Task | For the word "computer", search the records and show each line in which it occurs.

Data under study |
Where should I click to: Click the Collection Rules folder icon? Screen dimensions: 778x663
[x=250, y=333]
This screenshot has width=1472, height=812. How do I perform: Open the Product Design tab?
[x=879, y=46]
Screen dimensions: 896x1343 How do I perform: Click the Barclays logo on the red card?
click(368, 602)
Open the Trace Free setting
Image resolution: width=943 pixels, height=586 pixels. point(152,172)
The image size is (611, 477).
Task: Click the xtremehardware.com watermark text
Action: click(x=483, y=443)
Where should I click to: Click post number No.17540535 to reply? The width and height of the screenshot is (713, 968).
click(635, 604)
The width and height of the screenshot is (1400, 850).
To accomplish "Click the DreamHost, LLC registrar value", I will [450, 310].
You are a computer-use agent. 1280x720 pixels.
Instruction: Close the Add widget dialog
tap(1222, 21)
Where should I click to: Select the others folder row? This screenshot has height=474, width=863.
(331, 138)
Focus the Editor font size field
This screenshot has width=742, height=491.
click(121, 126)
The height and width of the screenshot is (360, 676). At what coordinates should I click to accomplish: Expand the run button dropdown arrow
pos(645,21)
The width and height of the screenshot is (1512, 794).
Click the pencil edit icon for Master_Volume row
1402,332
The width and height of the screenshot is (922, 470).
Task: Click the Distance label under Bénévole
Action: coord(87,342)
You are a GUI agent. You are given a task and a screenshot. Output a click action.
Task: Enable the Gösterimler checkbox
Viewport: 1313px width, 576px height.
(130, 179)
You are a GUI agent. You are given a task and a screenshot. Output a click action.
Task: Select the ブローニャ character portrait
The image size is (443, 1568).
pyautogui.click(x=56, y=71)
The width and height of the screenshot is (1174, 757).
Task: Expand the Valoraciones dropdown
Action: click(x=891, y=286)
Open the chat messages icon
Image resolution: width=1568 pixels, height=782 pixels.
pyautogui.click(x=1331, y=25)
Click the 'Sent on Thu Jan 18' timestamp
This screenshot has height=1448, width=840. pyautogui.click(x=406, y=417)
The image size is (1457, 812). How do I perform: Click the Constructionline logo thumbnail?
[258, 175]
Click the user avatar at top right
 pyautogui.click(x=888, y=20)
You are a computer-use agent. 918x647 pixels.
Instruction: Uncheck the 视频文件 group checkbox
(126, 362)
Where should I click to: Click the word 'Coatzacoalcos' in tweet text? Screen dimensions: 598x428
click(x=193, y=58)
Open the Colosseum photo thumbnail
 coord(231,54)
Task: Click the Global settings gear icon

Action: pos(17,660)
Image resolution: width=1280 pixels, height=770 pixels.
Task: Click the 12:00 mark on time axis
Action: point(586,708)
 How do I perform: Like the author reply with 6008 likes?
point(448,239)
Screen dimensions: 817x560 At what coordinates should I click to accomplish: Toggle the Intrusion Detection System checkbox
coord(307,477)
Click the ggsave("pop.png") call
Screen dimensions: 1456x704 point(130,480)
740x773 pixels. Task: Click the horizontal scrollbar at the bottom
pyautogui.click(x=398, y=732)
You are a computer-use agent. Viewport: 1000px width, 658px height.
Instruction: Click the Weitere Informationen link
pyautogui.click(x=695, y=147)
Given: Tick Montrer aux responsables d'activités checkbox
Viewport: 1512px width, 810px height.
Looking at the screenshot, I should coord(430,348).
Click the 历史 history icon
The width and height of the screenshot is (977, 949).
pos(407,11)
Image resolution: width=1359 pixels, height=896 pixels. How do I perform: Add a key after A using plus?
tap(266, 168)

Exercise output |
You are a computer-use agent. 1280x720 pixels.
You are a computer-use agent. 918x647 pixels.
You are a computer-use agent. Viewport: 1000px width, 658px height.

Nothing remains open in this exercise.